Le Gaec des Mézeraies à Penguily créé en 1972 en est à sa deuxième génération. Il est composé de 4 associés (Vincent et Christelle Lenoir, Benoît Lenoir et Cyril Montier) et d’un salarié à plein temps sur deux ateliers : 310 truies NE et un atelier de 65 VL et la suite en race Normande pour un quota de 370 000 litres. L’ensemble de l’exploitation comptant 104 ha.
Les associés ont témoigné lors de la présentation des positions professionnelles sur le dossier « algues vertes » le mercredi 7 octobre (voir page 11). Une parfaite illustration de l’engagement d’agriculteurs sur un bassin versant sensible (Le Haut -Gouessant) à la fois sur le plan des investissements et des pratiques.
Résorption de plus de 25000 unités
La mise aux normes de l’atelier bovin a été réalisée en 1996 par la création d’une nouvelle fumière, la couverture de l’aire d’exercice et le recyclage des eaux blanches et vertes. Un investissement de 116 500 euros pour lequel le Gaec a perçu une subvention de 14 000 euros.
Pour l’atelier porcin, la mise en place du traitement s’est effectuée en deux phases, une station biologique en 2000, et en 2006 une évolution avec centrifugation et valorisation des co-produits. L’investissement global s’est élevé à 370 000 euros subventionné à 30 %. L’occasion pour Vincent Lenoir de rappeler que « si les mises aux normes ont été accompagnées, la charge la plus importante est supportée par les éleveurs eux-mêmes». Ainsi pour la station, le Gaec supporte 52 000 euros d’annuités et un coût de fonctionnement de 10 500 euros par an.

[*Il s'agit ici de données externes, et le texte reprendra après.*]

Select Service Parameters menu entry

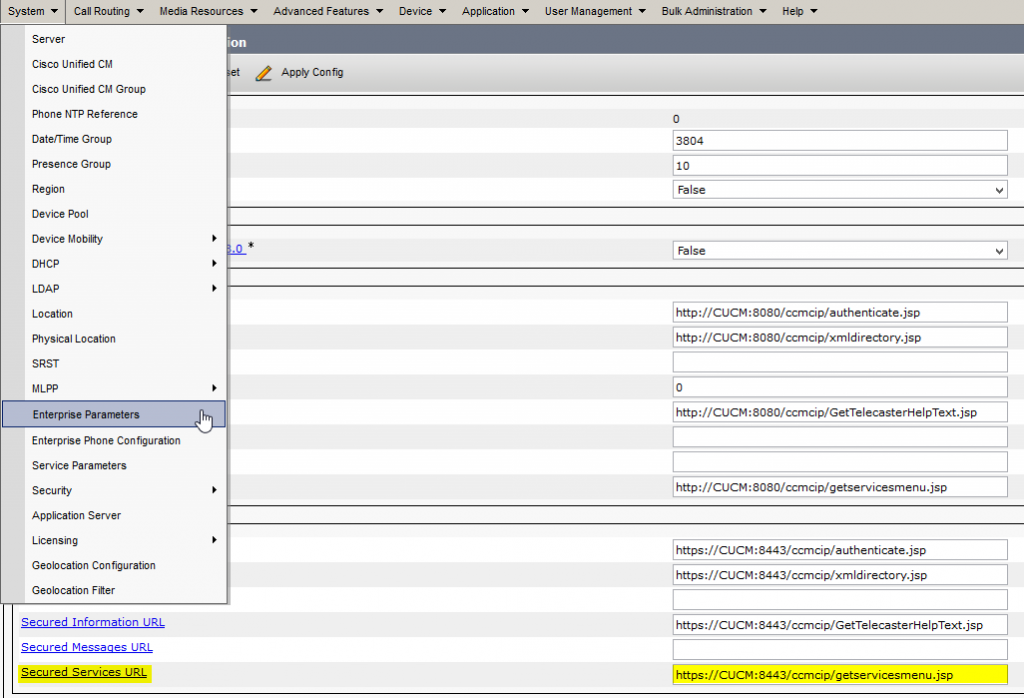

Ramené au porc charcutier vendu (7500/an), cela revient donc à un peu plus de 8 euros.
Le taux de résorption atteint ainsi 80 % pour l’azote et 85 % pour le phosphore. Au final, avec le traitement, l’utilisation de l’alimentation biphase et l’arrêt de l’atelier taurillon, le Gaec a réduit sa pression azotée de plus de 25 000 unités d’azote.
Réduction de 65 % des achats d’azote
Au niveau des pratiques, l’engagement est également mis en évidence. Seulement 134 unités d’azote organique par ha (70 unités porcs et 62 unités bovins) valorisées sur toutes les cultures et une réduction de 65 % des achats d’azote minéral (24 unités/ha); la couverture des sols en hiver ; la réduction des doses phytosanitaires avec l’utilisation d’un pulvérisateur diagnostiqué et l’enregistrement des traitements, la mise en place de bandes enherbées au bord des cours d’eau, la réalisation de talus …
Un exemple sur un BV (Haut Gouessant) où, sur 10 ans, la baisse des apports azotés a été évaluée à 20%, l’objectif de résorption atteint 130 % et les apports d’azote minéral ont été stabilisés. Au global sur ce BV la pression azotée a diminué de 49 unités d’azote par ha.
Pierre Dénès
Photo : Chiffres à l’appui, Vincent Lenoir, l’un des associés du Gaec des Mézeraies a présenté les engagements financiers et techniques sur l’environnement.